XDR solutions need to be comprehensive and collect and correlate telemetry from various security tools across different vectors, such as email, endpoints, servers, cloud workloads, and networks. This requires the integration of APIs to existing endpoint detection and response (EDR) systems and other security tools. By leveraging these integrations, XDR tools allow security practitioners to focus on larger threats and develop effective response strategies.
Vinu Thomas, COO of Driven Technologies, a cloud-native and cyber security managed service provider, explains that Cisco XDR provides a unified, analytics-driven view of security events. It consolidates telemetry from different tools and creates actionable responses that can be automated. Unlike other XDR offerings, Cisco XDR is not limited to its own portfolio of tools but can unify visibility across control points from multiple vendors, including endpoint, email, next-generation firewall, SIEM, network, and cloud security solutions.
Customers are looking for consolidation opportunities and reduced complexity in their security posture. Cisco XDR addresses these concerns by integrating with the most telemetry sources of any vendor. It leverages existing tools, regardless of vendor, rather than adding complexity with additional siloed solutions. This approach allows Cisco to provide partners like Driven Technologies with a comprehensive solution that enables secure outcomes for their customers and builds long-term loyalty.

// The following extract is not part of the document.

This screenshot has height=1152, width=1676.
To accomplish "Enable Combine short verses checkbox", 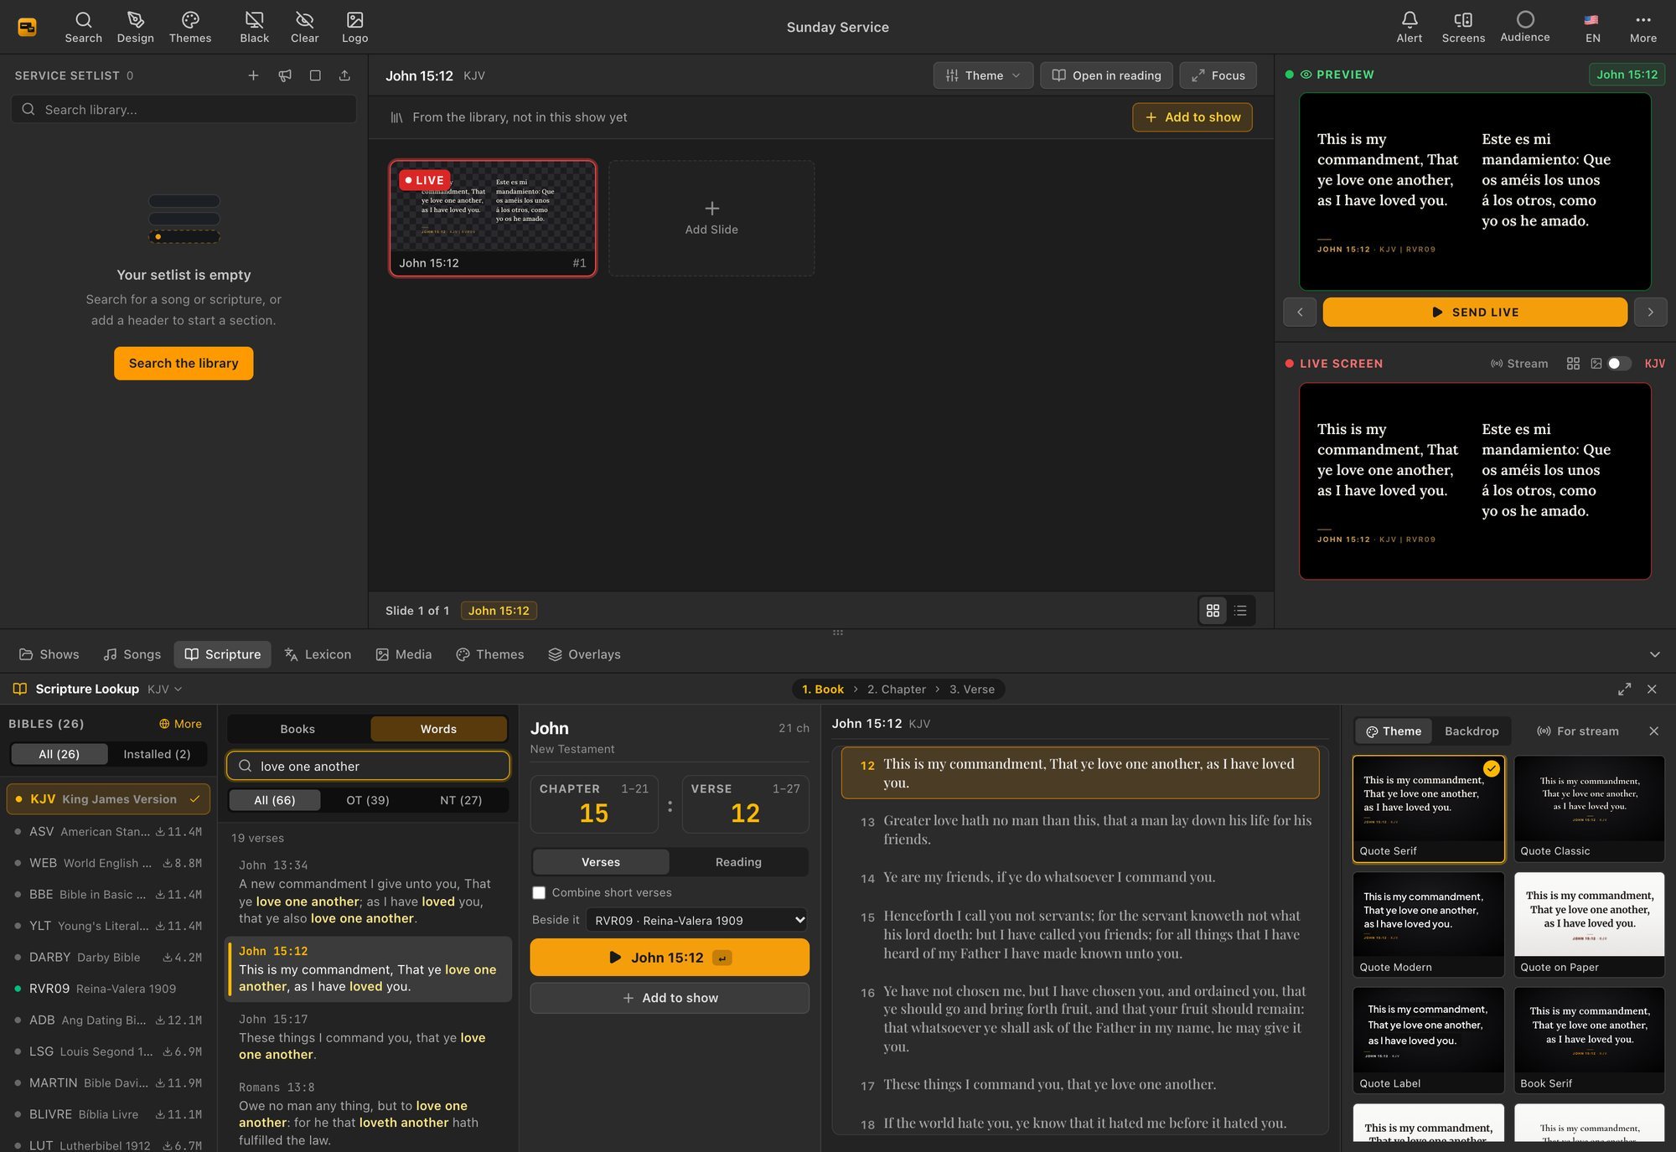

Cisco XDR correlates telemetry from integrated solutions to offer informed and prioritized recommendations, enabling organizations to act quickly in response to security threats. Thomas highlights that Driven Technologies can stitch everything together with Cisco XDR, allowing for automated prioritization of remediation steps, even when it involves non-Cisco security tools. This streamlines the incident response process and ensures efficient resolution of security incidents.
For the Cisco partner community, there are significant opportunities with Cisco XDR. Partnering with Cisco provides access to a comprehensive solution that addresses the complexities of the security landscape. The recent Partner XDR Virtual Summit offers partners a deep dive into the vision of Cisco XDR, partner discussions, and a product demo, providing valuable knowledge and tools to take advantage of this new solution.
Cisco is dedicated to making world-class security available to more organizations, and partnerships with companies like Driven Technologies play a vital role in achieving this goal. To learn more about Cisco XDR and its potential in ensuring continuity after a cyberattack, interested parties can visit Cisco’s digital newsroom to read the latest article on the subject. Cisco XDR represents a community effort towards enhancing security and protecting organizations from evolving cyber threats.